Ainsi comprise, la sécurité sociale s’identifie à toute politique constructive, cohérente et complète de progrès social. Bien que l’article 22 de la Déclaration universelle des droits de l’homme proclame que « toute personne a droit à la sécurité sociale », il est bien évident qu’aucune norme internationale de politique sociale ne peut être valablement définie : en effet, les diverses communautés nationales connaissent des degrés divers de développement, possèdent une histoire et des traditions particulières.

La grande diversité des systèmes de sécurité sociale existant dans le monde ont rendu nécessaire la conclusion de conventions internationales multilatérales et bilatérales afin de régler les problèmes posés par les personnes ayant exercé leur activité professionnelle dans plusieurs pays ; en outre, le libre droit d’établissement des nationaux des neuf pays de la communauté européenne dans l’un ou l’autre de ces pays a conduit à élaborer de projets de coordination et même d’unification des diverses législations.


L’étendue des risques couverts

D’une manière générale, les diverses législations nationales couvrent les risques suivants : accidents du travail, maladie, maternité, invalidité, vieillesse, décès et chômage. Certaines d’entre elles (France et Belgique surtout) comportent également des avantages substantiels pour les familles.

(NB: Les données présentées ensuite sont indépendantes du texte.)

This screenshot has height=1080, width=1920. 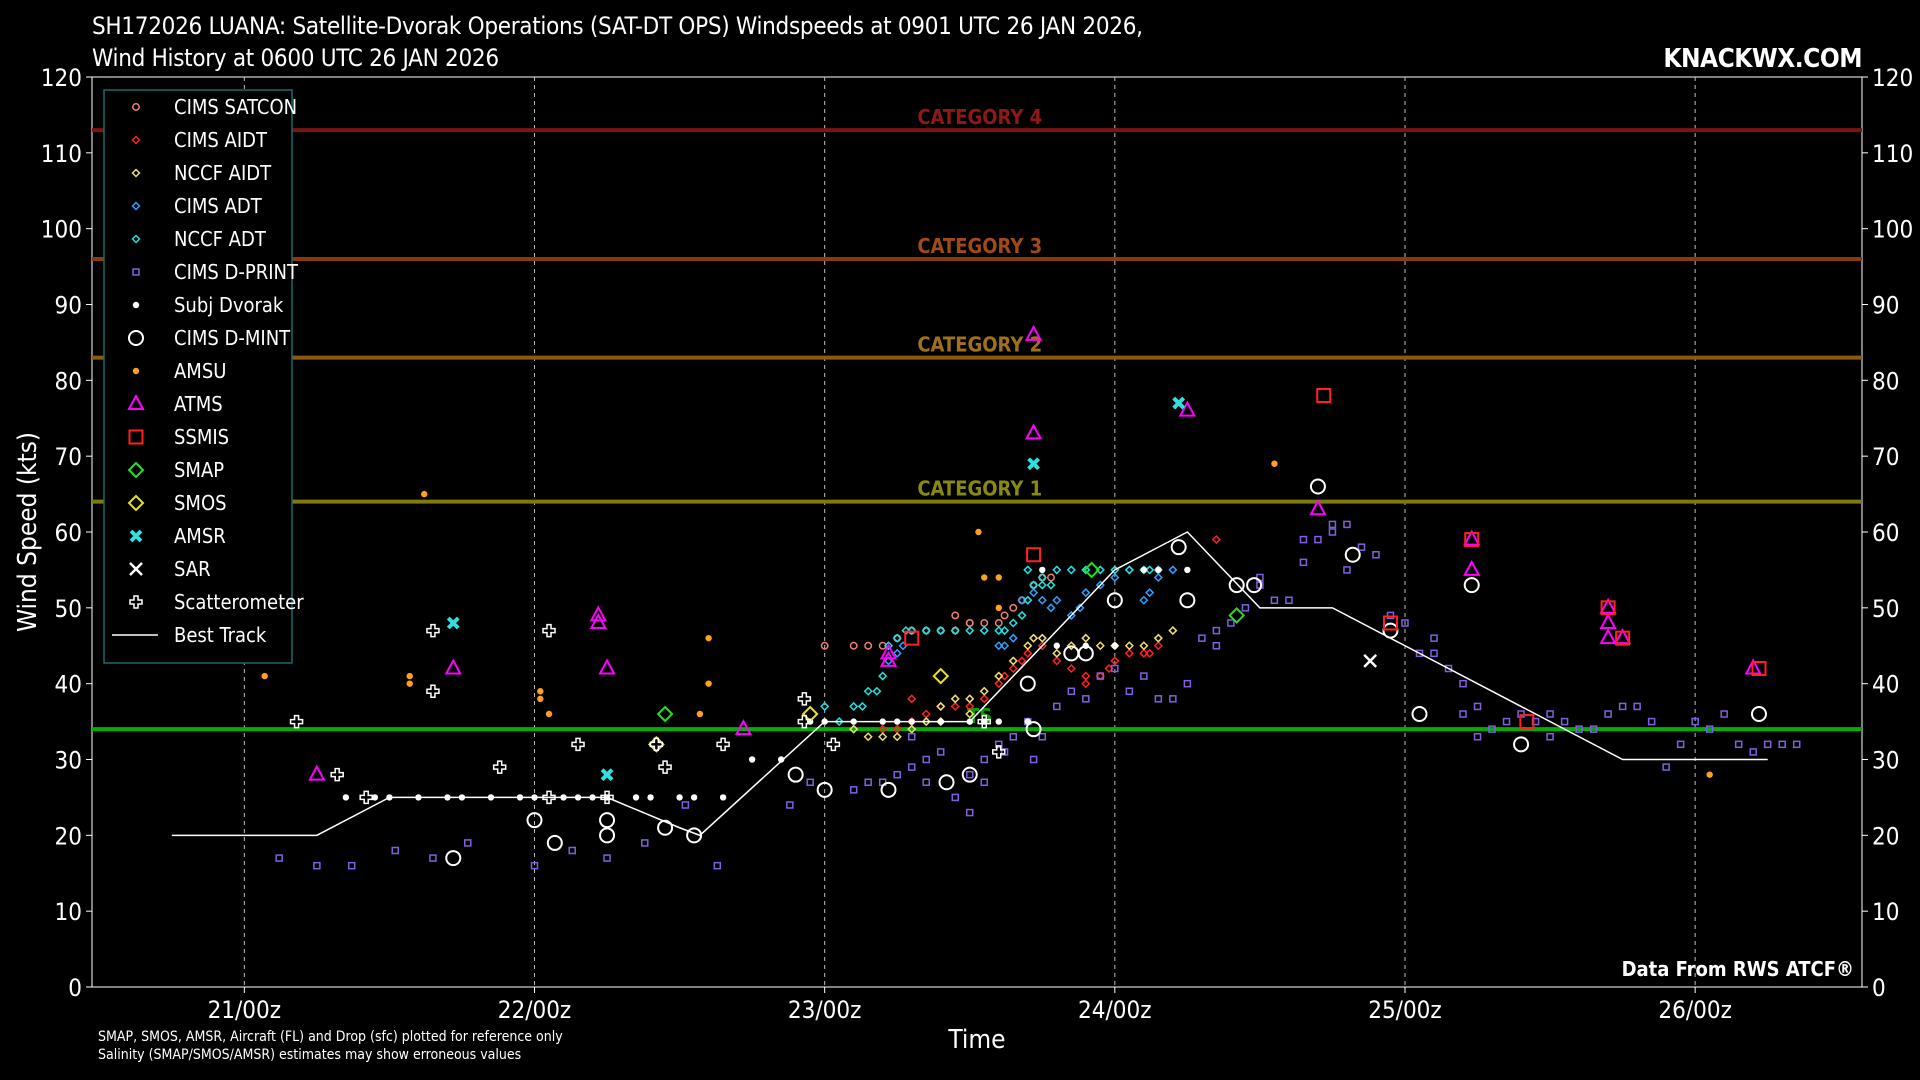 What do you see at coordinates (192, 569) in the screenshot?
I see `legend-label: SAR` at bounding box center [192, 569]. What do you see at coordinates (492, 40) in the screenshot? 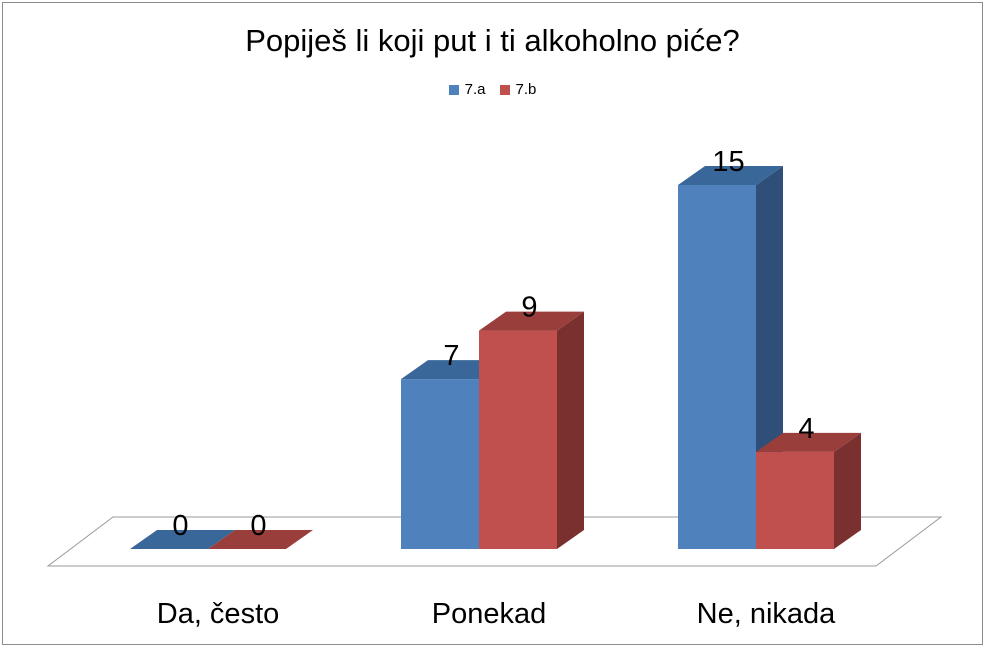
I see `chart-title: Popiješ li koji put i ti alkoholno piće?` at bounding box center [492, 40].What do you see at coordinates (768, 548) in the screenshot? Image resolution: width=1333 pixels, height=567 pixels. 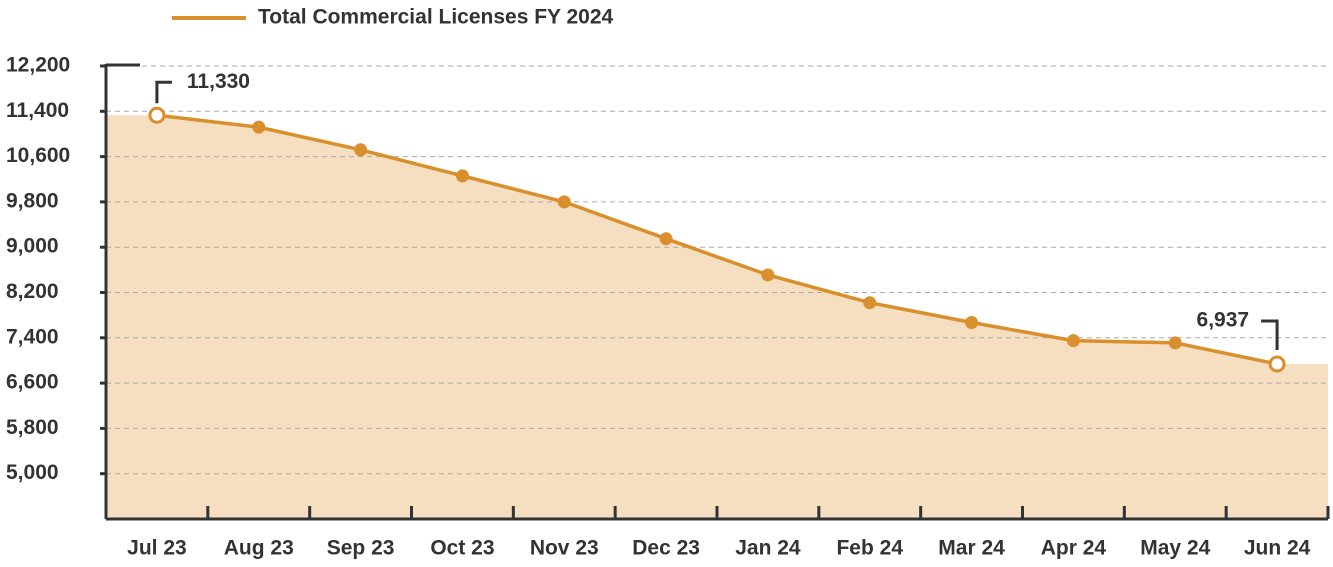 I see `x-tick-label: Jan 24` at bounding box center [768, 548].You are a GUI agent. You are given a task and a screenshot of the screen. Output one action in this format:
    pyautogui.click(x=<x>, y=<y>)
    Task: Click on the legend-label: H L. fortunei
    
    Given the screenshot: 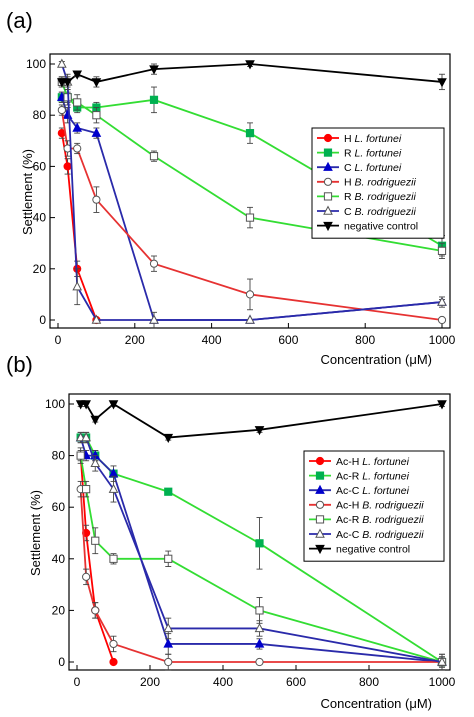 What is the action you would take?
    pyautogui.click(x=373, y=139)
     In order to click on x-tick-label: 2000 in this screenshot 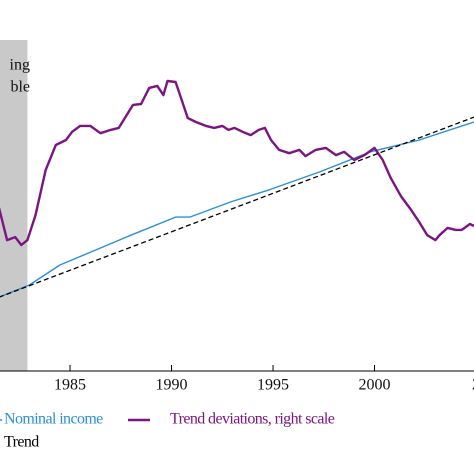, I will do `click(375, 386)`.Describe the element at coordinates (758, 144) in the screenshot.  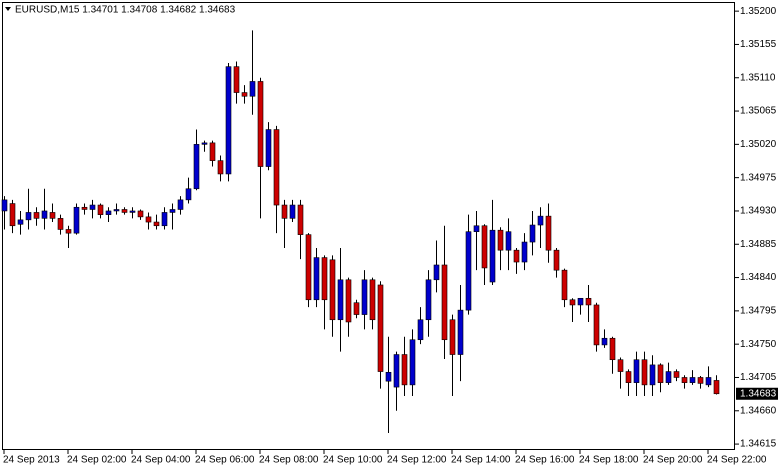
I see `y-tick-label: 1.35020` at that location.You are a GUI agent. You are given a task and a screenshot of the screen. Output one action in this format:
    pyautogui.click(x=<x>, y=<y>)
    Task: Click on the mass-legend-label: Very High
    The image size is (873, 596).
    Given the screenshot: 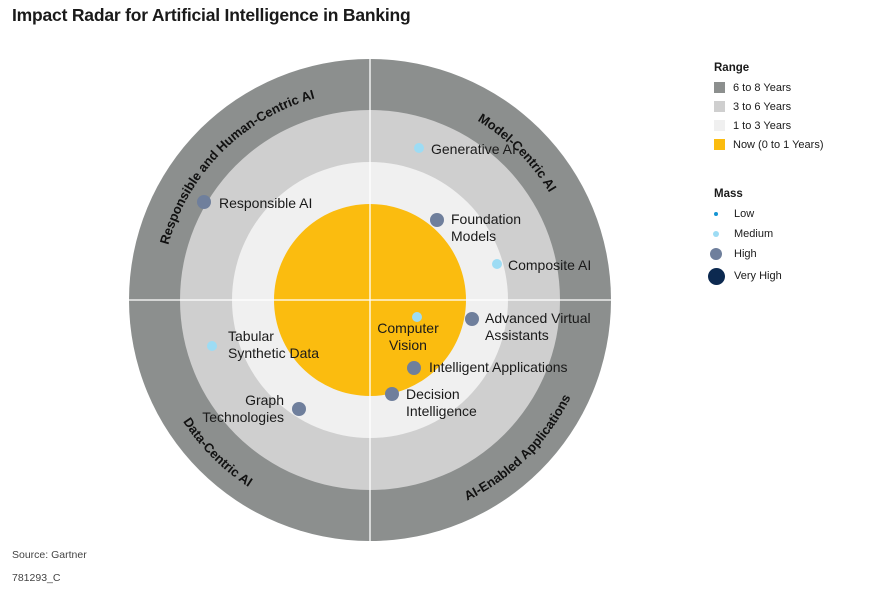 What is the action you would take?
    pyautogui.click(x=758, y=276)
     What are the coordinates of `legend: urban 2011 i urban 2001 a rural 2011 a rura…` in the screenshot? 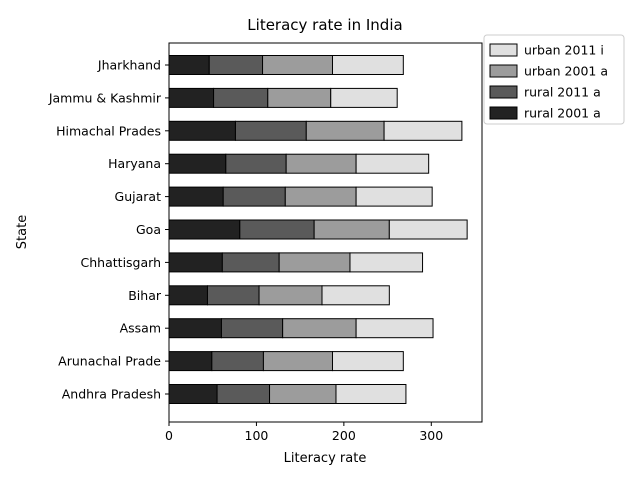 It's located at (554, 80). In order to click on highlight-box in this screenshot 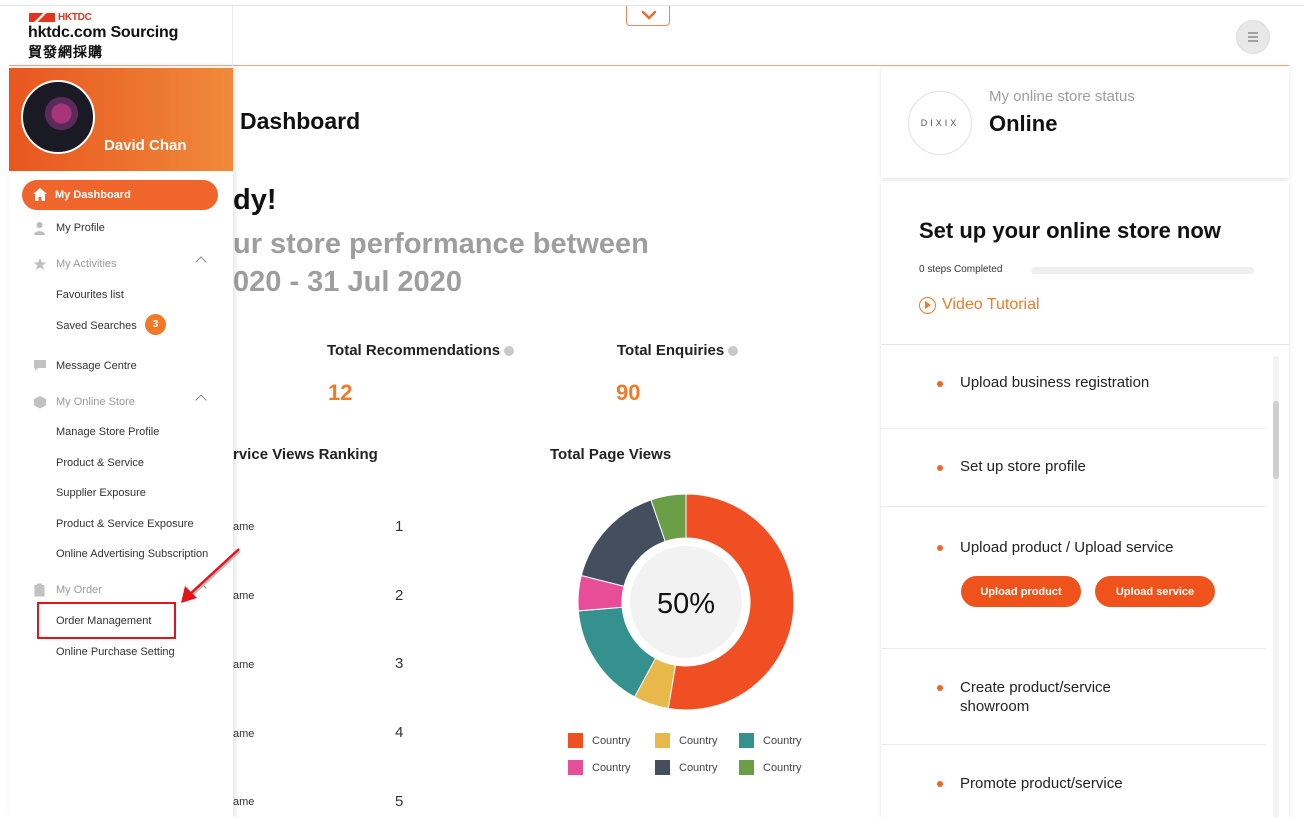, I will do `click(106, 620)`.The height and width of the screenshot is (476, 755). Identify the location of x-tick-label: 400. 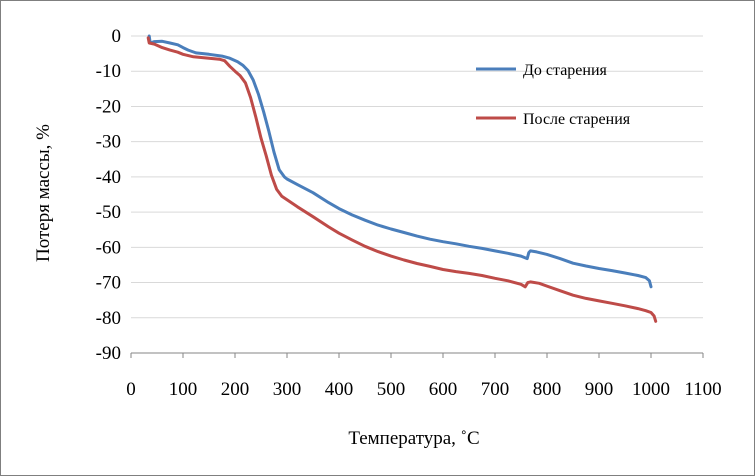
(340, 390).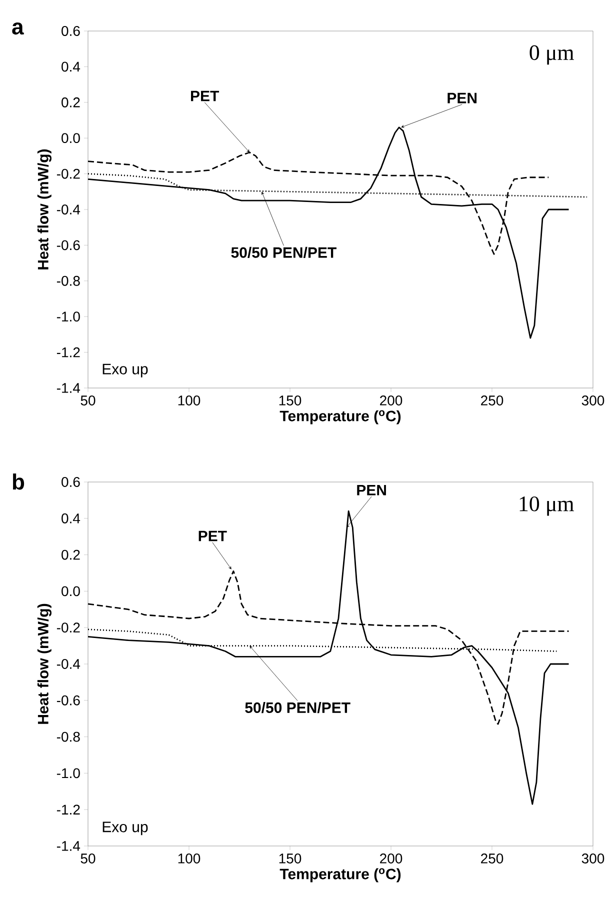 The height and width of the screenshot is (897, 615). Describe the element at coordinates (547, 506) in the screenshot. I see `annotation: 10 μm` at that location.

Le coût des « prestations en nature » (remboursement des frais médicaux) maladie et maternité, en augmentation réelle constante, varie proportionnellement assez peu d’un pays à l’autre ; mais certains pays ont créé un Service national de santé (Grande-Bretagne et Union soviétique), d’autres connaissent la médecine de caisse (Allemagne fédérale ou Pays-Bas), d’autres encore font une part très large à la médecine libérale (France, Belgique et, dans une mesure moindre, Italie). Bien que les États-Unis aient les premiers adopté une législation comportant l’expression de sécurité sociale, ils ne disposent encore d’aucun système fédéral d’assurance maladie obligatoire (sauf depuis 1965 en ce qui concerne les frais hospitaliers des personnes âgées) ; deux grandes fédérations de mutuelles (la Croix bleue [Blue Cross] et le Bouclier bleu [Blue Shield]) couvrent, concurremment avec les compagnies d’assurance* privées, les risques d’hospitalisation et de soins médicaux dans le cadre de l’assurance facultative.

En Allemagne fédérale (où les prestations familiales sont peu nombreuses et d’un faible montant), aux Pays-Bas et en Italie, l’assurance invalidité et vieillesse représente la moitié au moins des dépenses de sécurité sociale ; il est vrai qu’en France plusieurs régimes spéciaux font une part importante à cette assurance, que de nombreux accords professionnels ont institué des régimes complémentaires vieillesse et que compagnies d’assurance et mutuelles peuvent également intervenir.


Généralisation et unification

La tendance générale est actuellement d’élargir le bénéfice de la sécurité sociale à l’ensemble de la population alors que, à l’origine des assurances sociales, n’étaient couverts que les plus défavorisés des salariés. Dans certains pays (notamment en Grande-Bretagne), la généralisation s’est faite immédiatement après la Seconde Guerre mondiale ; dans d’autres pays (en France par exemple, où 98 p. 100 de la population sont garantis au début des années 1970), elle se réalise lentement et par étapes successives.